◆ Short task ◆
Format the lines of the data between the line containing "Task: Click the arrowhead" and the line containing "tap(1271, 844)", inclusive, as a Markdown table with the columns Row and Line, numbering each line and omitting blank ones.

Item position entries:

────────────────────────────────────────

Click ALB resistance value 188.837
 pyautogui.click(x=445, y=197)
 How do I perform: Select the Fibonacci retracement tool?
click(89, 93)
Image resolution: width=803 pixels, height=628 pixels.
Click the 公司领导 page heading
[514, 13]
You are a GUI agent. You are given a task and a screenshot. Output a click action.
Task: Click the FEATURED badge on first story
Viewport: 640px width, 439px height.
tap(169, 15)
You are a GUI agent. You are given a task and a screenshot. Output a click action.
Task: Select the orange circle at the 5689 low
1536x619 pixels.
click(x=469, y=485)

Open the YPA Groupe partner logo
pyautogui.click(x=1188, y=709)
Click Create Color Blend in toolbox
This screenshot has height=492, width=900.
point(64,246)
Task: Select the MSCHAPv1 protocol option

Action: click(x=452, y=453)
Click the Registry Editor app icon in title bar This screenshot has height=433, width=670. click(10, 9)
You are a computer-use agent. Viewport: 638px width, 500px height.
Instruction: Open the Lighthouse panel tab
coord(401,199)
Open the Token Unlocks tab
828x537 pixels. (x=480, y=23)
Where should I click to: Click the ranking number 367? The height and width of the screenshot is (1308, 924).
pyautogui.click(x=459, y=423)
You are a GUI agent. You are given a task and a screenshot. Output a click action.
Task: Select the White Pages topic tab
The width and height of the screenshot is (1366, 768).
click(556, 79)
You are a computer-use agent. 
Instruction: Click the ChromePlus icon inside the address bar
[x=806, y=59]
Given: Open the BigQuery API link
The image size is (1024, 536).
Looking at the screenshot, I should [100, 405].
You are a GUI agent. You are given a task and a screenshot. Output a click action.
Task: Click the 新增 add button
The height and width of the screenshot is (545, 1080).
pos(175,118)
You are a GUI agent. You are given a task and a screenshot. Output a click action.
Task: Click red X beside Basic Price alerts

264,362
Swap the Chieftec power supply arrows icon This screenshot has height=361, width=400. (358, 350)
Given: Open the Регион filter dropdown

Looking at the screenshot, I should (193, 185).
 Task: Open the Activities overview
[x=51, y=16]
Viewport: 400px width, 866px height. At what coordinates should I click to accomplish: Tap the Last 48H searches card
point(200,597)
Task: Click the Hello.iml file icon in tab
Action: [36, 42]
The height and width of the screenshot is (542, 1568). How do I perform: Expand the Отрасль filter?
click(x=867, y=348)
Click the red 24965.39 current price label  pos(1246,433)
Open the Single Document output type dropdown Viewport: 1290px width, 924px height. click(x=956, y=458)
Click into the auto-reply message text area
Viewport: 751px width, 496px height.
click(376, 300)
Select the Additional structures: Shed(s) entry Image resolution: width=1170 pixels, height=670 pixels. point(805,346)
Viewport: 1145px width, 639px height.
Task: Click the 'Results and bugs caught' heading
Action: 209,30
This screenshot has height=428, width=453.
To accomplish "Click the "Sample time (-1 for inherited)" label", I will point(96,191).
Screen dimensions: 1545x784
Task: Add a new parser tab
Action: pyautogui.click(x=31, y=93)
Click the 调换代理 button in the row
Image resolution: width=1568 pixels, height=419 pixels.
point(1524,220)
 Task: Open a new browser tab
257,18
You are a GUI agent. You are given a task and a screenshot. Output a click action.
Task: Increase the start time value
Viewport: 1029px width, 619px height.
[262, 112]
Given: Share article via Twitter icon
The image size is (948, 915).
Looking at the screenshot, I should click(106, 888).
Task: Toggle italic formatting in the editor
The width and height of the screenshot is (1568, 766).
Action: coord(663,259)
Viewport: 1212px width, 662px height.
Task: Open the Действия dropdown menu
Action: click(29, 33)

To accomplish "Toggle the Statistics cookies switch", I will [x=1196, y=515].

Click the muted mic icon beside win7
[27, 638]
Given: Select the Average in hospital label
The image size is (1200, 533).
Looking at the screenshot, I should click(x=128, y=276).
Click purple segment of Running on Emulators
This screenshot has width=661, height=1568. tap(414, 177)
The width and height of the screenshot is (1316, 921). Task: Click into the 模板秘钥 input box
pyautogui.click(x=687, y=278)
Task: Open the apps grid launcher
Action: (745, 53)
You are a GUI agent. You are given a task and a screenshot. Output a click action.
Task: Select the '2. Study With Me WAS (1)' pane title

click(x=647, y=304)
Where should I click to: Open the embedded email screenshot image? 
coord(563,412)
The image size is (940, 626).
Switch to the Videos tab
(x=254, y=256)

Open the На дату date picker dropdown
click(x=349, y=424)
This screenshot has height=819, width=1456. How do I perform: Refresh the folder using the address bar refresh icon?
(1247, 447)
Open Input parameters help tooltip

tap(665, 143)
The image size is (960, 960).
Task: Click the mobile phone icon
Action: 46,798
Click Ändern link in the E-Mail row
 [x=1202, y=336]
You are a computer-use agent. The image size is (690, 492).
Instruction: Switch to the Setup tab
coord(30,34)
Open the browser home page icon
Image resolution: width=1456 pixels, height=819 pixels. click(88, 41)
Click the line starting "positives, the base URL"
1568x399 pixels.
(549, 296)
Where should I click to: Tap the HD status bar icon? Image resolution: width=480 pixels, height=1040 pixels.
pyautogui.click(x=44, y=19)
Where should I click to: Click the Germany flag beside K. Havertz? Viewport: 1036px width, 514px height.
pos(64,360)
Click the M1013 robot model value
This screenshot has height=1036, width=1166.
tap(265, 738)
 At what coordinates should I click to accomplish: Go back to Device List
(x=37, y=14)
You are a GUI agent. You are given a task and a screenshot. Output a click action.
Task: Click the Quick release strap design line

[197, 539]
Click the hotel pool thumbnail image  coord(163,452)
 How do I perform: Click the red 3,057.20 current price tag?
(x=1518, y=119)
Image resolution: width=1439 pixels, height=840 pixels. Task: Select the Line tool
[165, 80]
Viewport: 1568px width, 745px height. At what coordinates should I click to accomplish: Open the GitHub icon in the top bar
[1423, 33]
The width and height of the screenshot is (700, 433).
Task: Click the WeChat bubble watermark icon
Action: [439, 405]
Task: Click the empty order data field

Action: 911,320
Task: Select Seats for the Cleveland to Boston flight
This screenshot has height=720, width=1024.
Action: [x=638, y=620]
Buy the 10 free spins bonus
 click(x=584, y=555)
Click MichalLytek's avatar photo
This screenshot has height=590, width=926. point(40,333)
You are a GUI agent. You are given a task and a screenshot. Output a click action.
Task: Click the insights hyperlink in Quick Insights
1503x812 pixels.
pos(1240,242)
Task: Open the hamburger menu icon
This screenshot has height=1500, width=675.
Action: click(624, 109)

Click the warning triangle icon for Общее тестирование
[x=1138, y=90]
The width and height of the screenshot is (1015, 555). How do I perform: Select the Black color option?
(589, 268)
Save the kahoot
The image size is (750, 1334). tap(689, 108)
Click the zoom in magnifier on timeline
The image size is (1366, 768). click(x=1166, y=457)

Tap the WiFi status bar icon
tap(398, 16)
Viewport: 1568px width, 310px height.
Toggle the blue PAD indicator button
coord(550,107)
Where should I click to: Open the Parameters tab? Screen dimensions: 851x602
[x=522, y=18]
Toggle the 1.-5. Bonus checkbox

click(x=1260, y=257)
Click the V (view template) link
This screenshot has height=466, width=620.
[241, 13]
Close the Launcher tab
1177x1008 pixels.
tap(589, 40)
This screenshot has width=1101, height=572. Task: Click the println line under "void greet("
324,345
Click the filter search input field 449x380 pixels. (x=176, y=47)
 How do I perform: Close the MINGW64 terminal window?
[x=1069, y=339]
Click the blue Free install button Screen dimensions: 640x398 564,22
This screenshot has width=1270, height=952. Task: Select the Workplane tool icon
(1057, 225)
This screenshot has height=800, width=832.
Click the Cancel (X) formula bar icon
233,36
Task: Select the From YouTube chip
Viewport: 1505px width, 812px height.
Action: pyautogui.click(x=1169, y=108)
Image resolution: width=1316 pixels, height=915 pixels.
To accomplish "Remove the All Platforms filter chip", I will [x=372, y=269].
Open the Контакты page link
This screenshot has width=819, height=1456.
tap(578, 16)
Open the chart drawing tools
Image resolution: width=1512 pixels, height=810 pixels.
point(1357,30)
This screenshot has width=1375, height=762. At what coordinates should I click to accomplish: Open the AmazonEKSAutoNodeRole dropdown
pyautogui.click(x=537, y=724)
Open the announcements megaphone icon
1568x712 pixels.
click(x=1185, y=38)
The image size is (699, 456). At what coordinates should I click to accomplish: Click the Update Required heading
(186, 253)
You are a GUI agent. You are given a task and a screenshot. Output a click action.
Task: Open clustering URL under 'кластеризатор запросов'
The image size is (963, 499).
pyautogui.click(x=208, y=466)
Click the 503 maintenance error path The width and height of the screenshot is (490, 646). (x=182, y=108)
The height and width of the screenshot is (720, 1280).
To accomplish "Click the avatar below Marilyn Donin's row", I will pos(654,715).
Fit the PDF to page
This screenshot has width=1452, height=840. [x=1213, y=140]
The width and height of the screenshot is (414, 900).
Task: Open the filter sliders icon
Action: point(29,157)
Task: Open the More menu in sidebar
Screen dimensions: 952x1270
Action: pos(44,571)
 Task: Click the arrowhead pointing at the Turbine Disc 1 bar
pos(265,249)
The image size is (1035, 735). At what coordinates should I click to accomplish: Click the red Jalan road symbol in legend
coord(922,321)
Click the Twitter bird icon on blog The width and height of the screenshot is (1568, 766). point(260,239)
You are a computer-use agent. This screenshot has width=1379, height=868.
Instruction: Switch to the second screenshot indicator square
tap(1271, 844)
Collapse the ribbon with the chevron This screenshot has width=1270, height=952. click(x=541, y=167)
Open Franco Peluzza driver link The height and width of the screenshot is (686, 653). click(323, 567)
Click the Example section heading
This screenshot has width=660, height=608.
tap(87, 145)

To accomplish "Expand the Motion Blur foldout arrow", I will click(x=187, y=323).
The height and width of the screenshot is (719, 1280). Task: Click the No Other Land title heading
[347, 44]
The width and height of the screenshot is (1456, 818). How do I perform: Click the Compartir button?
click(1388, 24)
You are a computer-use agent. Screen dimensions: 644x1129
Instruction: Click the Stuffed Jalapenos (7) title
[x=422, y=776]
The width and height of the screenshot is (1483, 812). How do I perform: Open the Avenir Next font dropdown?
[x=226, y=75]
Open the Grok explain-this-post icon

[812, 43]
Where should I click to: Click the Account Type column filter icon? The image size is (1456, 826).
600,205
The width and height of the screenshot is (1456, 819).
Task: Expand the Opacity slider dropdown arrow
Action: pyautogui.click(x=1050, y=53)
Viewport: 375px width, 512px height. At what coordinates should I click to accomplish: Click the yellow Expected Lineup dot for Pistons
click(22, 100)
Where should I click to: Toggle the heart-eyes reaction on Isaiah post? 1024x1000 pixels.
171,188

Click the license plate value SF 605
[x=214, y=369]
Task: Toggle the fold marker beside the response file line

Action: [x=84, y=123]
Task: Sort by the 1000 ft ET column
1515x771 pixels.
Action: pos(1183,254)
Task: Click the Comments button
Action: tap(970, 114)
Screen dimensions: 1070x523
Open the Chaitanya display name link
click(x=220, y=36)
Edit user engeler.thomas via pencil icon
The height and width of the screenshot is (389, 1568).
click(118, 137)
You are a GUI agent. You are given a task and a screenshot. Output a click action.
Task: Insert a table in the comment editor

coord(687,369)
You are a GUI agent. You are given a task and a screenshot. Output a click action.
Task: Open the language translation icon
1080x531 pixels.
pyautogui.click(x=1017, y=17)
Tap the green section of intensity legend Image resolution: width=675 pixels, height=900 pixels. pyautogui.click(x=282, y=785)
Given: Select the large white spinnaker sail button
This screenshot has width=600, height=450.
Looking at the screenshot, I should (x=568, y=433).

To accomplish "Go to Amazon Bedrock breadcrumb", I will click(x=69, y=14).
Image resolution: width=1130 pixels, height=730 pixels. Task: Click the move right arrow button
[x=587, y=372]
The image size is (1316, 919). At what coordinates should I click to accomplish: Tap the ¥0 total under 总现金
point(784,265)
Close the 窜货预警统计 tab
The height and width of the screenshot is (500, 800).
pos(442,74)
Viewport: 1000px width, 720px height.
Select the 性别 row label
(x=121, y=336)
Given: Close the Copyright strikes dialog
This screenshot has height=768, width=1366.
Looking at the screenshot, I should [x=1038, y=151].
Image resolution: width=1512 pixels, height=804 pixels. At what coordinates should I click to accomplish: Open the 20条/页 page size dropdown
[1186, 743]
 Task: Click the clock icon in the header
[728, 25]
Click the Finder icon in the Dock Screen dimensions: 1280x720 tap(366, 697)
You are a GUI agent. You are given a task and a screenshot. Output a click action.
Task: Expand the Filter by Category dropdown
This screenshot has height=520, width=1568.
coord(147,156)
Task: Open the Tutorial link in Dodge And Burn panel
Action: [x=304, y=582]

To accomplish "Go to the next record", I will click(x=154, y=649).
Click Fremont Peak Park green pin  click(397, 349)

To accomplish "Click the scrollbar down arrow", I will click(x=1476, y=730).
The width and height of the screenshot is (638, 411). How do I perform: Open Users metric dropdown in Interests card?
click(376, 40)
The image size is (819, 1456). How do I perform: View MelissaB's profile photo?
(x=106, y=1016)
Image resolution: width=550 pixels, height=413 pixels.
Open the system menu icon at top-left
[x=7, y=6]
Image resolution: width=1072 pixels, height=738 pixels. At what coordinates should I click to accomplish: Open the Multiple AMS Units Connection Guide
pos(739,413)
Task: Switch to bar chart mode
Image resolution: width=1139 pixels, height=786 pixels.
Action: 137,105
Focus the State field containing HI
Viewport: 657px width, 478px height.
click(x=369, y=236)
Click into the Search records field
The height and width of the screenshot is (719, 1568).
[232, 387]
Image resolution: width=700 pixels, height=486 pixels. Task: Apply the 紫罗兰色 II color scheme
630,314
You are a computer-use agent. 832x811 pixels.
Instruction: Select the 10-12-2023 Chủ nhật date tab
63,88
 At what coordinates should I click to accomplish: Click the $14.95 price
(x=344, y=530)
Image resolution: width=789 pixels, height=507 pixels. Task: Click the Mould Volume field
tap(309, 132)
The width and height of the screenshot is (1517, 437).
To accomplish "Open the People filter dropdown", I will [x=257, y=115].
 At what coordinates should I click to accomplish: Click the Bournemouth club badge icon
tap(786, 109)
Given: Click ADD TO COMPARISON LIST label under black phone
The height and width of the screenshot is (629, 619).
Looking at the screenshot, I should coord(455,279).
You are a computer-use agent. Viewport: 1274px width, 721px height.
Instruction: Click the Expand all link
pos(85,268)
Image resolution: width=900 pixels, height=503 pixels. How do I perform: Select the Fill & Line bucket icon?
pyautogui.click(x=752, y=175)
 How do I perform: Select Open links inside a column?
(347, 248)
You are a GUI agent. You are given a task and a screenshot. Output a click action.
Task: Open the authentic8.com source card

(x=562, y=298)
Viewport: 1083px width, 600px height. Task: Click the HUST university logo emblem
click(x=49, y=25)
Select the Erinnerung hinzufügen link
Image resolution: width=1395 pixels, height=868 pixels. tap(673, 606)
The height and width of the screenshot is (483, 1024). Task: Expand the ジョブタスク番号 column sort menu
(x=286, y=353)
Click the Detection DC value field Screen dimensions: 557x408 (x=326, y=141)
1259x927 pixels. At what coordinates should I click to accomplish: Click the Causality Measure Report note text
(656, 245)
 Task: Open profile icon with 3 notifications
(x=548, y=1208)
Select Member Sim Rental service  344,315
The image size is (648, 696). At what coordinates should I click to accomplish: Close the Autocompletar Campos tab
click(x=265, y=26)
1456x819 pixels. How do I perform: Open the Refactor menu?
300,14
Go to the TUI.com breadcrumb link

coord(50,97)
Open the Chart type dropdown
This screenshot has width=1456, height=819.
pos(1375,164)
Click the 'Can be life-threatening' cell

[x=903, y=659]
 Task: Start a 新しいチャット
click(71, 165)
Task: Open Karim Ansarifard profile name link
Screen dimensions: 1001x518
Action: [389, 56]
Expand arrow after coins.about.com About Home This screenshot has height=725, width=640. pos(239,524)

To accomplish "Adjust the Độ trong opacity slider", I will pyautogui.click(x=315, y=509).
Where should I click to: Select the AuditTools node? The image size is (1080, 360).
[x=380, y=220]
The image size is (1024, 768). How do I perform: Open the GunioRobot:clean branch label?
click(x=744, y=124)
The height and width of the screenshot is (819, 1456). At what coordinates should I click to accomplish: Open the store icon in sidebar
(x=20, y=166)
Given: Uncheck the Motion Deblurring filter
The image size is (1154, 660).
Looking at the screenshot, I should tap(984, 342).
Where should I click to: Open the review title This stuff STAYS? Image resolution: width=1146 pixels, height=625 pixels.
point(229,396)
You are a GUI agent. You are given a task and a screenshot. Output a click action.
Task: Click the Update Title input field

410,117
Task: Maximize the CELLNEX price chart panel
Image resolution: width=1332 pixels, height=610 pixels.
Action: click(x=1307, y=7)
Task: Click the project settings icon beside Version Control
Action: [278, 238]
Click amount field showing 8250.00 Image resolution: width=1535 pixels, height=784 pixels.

────────────────────────────────────────

◆ Right answer ◆
| Row | Line |
|---|---|
| 1 |  Task: Click the arrowhead pointing at the Turbine Disc 1 bar |
| 2 | pos(265,249) |
| 3 | The image size is (1035, 735). At what coordinates should I click to accomplish: Click the red Jalan road symbol in legend |
| 4 | coord(922,321) |
| 5 | Click the Twitter bird icon on blog The width and height of the screenshot is (1568, 766). point(260,239) |
| 6 | You are a computer-use agent. This screenshot has width=1379, height=868. |
| 7 | Instruction: Switch to the second screenshot indicator square |
| 8 | tap(1271, 844) |